■ **OBJECTIVE**:
In the text on history and international relations, what do historians use shared methods such as process tracing to do, and what do IR scholars use them to do?

— BEGIN TEXT SEGMENT —

We know that history and international relations are intimately related in reality. Why, then, are they pursued in different disciplines in academia? And why do attempts to bridge this gap tend to fail?

The gap between history and theory is detrimental for both disciplines. Historians borrow theoretical concepts from the social sciences, including IR. But they rarely engage in theoretical debates and thus leave these concepts unexamined. IR scholars, meanwhile, use historical data as building blocks or evidence for theories but overlook their contested nature. Their theories thus resemble castles built on sand.

Attempts to overcome this divide – including in International Origins of Social and Political Theory – take two forms. One is to build on common interests and methods – such as bringing military historians and IR security scholars together or to adopt process tracing. It turns out, however, that historians use such methods in order to explain particular cases while IR scholars use them to test generalizable theories. This suggests that the separation between history and theory occurs at a much more fundamental level.

The second approach to bridging this gap lies in reconceptualizing history and theory themselves. History is then not understood as providing ‘facts’ but contested narratives, and theory not as a rigid system of causal laws but as open contemplation and speculation. Yet, such conceptions do not overcome the history-theory divide. Our vision of the social world has not radically changed since the time of Marx, Freud, Weber or Durkheim. It appears, then, as if disciplinary fragmentation is itself very much a historical phenomenon that cannot be resolved through theoretical exercises.

— END TEXT SEGMENT —
— BEGIN GIVEN RECORDS —

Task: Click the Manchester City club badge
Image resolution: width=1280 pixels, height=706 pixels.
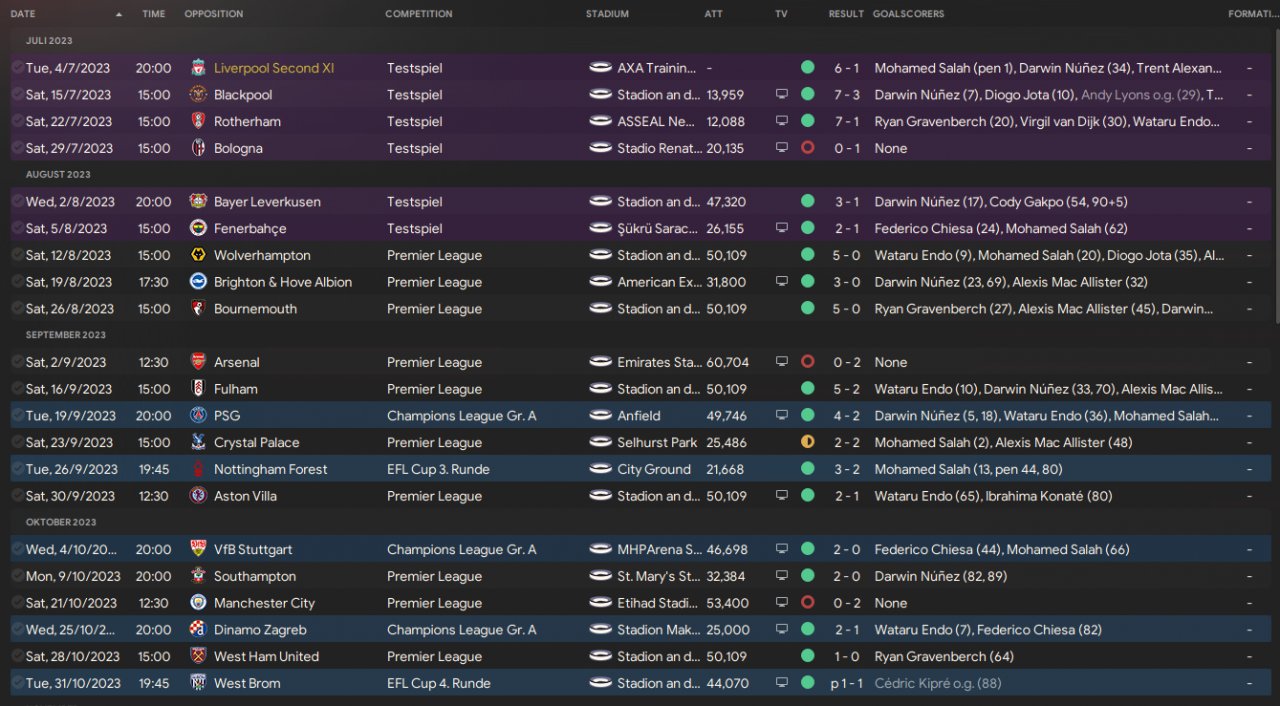Action: click(198, 603)
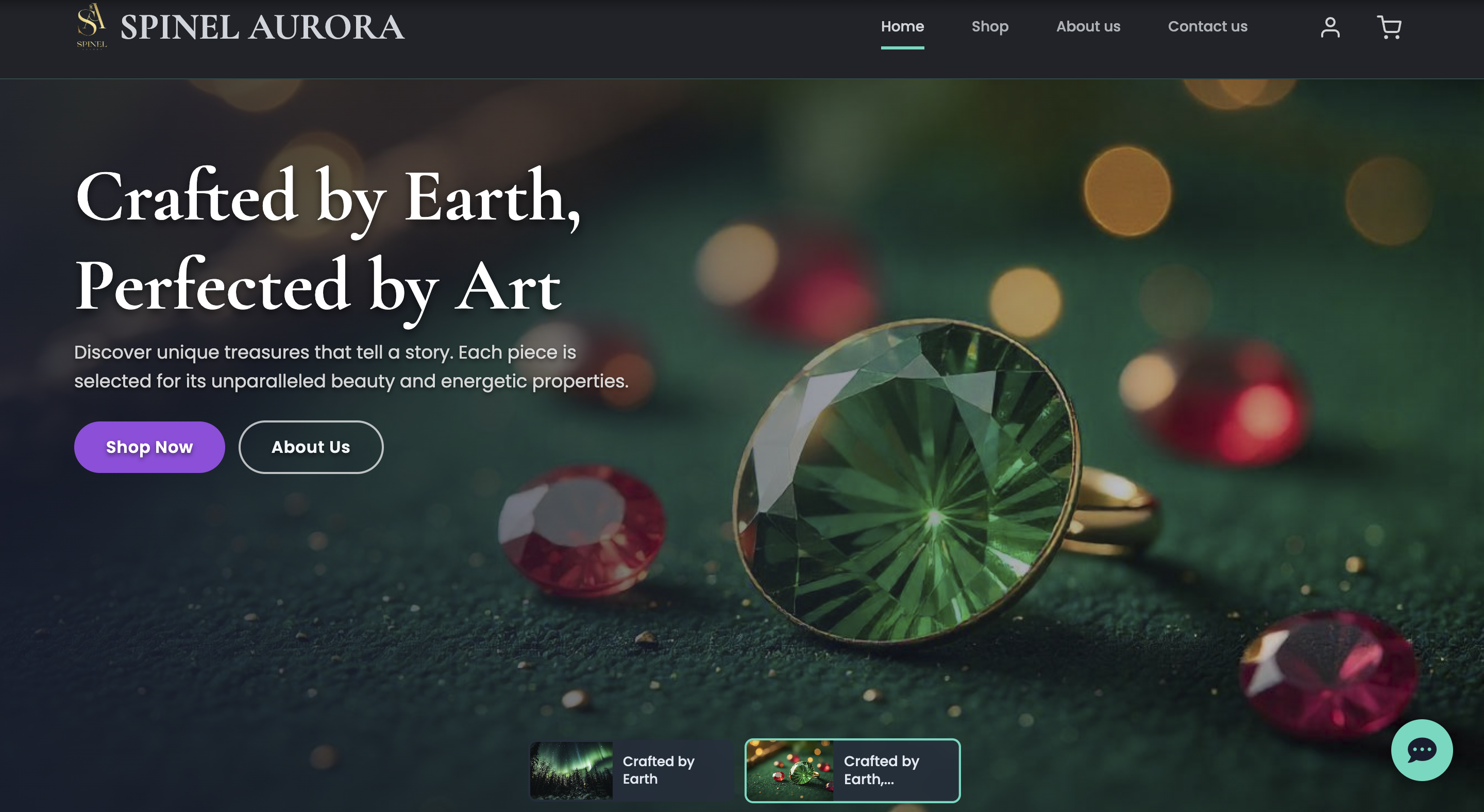Open the live chat bubble

(x=1421, y=749)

— END GIVEN RECORDS —

■ **SOLUTION BELOW**:
Historians use them to explain particular cases, while IR scholars use them to test generalizable theories.